EXERCISE:
From the first line to the last, reproduce the data exactly.

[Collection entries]

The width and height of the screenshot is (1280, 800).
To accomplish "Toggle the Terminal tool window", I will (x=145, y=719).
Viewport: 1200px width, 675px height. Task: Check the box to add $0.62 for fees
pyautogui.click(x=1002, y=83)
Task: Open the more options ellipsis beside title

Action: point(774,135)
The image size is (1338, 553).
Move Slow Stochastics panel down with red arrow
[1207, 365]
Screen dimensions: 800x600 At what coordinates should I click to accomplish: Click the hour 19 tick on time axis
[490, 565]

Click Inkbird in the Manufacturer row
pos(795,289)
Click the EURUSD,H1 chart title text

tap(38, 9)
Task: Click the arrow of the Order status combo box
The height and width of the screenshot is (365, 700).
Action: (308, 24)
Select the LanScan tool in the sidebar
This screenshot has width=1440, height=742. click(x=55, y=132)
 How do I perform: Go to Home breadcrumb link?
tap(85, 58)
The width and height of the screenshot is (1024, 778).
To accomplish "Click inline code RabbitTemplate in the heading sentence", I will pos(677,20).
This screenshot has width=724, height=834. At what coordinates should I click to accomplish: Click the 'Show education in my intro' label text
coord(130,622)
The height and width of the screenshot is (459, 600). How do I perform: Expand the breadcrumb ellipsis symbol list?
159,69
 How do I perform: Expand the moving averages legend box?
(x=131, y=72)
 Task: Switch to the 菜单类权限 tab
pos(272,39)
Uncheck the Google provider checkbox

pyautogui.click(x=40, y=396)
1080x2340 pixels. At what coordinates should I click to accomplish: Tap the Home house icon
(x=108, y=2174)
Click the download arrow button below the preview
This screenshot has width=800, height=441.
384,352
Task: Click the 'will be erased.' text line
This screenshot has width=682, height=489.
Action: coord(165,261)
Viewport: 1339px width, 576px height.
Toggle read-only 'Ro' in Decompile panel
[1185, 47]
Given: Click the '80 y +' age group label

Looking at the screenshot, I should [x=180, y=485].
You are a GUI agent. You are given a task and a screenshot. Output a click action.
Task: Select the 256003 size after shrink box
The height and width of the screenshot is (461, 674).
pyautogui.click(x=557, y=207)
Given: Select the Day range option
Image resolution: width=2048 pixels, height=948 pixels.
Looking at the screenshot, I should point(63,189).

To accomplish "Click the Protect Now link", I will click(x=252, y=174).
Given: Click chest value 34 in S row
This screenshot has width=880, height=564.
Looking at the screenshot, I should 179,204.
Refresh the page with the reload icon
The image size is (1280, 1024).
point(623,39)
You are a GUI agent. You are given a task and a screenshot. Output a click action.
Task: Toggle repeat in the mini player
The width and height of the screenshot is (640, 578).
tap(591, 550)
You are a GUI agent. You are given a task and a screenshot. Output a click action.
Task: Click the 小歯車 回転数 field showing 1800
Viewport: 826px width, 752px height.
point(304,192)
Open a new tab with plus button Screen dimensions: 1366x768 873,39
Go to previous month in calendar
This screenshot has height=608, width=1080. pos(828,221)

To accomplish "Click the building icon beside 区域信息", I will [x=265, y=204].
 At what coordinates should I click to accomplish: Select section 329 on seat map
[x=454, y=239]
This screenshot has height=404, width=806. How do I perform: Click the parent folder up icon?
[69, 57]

EXPECTED OUTPUT:
The width and height of the screenshot is (1280, 800).
To accomplish "Toggle the Terminal tool window", I will (x=145, y=719).
Viewport: 1200px width, 675px height. Task: Check the box to add $0.62 for fees
pyautogui.click(x=1002, y=83)
Task: Open the more options ellipsis beside title

Action: point(774,135)
The image size is (1338, 553).
Move Slow Stochastics panel down with red arrow
[1207, 365]
Screen dimensions: 800x600 At what coordinates should I click to accomplish: Click the hour 19 tick on time axis
[490, 565]

Click Inkbird in the Manufacturer row
pos(795,289)
Click the EURUSD,H1 chart title text

tap(38, 9)
Task: Click the arrow of the Order status combo box
The height and width of the screenshot is (365, 700).
Action: (308, 24)
Select the LanScan tool in the sidebar
This screenshot has width=1440, height=742. click(x=55, y=132)
 How do I perform: Go to Home breadcrumb link?
tap(85, 58)
The width and height of the screenshot is (1024, 778).
To accomplish "Click inline code RabbitTemplate in the heading sentence", I will pos(677,20).
This screenshot has width=724, height=834. At what coordinates should I click to accomplish: Click the 'Show education in my intro' label text
coord(130,622)
The height and width of the screenshot is (459, 600). How do I perform: Expand the breadcrumb ellipsis symbol list?
159,69
 How do I perform: Expand the moving averages legend box?
(x=131, y=72)
 Task: Switch to the 菜单类权限 tab
pos(272,39)
Uncheck the Google provider checkbox

pyautogui.click(x=40, y=396)
1080x2340 pixels. At what coordinates should I click to accomplish: Tap the Home house icon
(x=108, y=2174)
Click the download arrow button below the preview
This screenshot has width=800, height=441.
384,352
Task: Click the 'will be erased.' text line
This screenshot has width=682, height=489.
Action: coord(165,261)
Viewport: 1339px width, 576px height.
Toggle read-only 'Ro' in Decompile panel
[1185, 47]
Given: Click the '80 y +' age group label

Looking at the screenshot, I should [x=180, y=485].
You are a GUI agent. You are given a task and a screenshot. Output a click action.
Task: Select the 256003 size after shrink box
The height and width of the screenshot is (461, 674).
pyautogui.click(x=557, y=207)
Given: Select the Day range option
Image resolution: width=2048 pixels, height=948 pixels.
Looking at the screenshot, I should point(63,189).

To accomplish "Click the Protect Now link", I will click(x=252, y=174).
Given: Click chest value 34 in S row
This screenshot has width=880, height=564.
Looking at the screenshot, I should 179,204.
Refresh the page with the reload icon
The image size is (1280, 1024).
point(623,39)
You are a GUI agent. You are given a task and a screenshot. Output a click action.
Task: Toggle repeat in the mini player
The width and height of the screenshot is (640, 578).
tap(591, 550)
You are a GUI agent. You are given a task and a screenshot. Output a click action.
Task: Click the 小歯車 回転数 field showing 1800
Viewport: 826px width, 752px height.
point(304,192)
Open a new tab with plus button Screen dimensions: 1366x768 873,39
Go to previous month in calendar
This screenshot has height=608, width=1080. pos(828,221)

To accomplish "Click the building icon beside 区域信息", I will [x=265, y=204].
 At what coordinates should I click to accomplish: Select section 329 on seat map
[x=454, y=239]
This screenshot has height=404, width=806. How do I perform: Click the parent folder up icon?
[69, 57]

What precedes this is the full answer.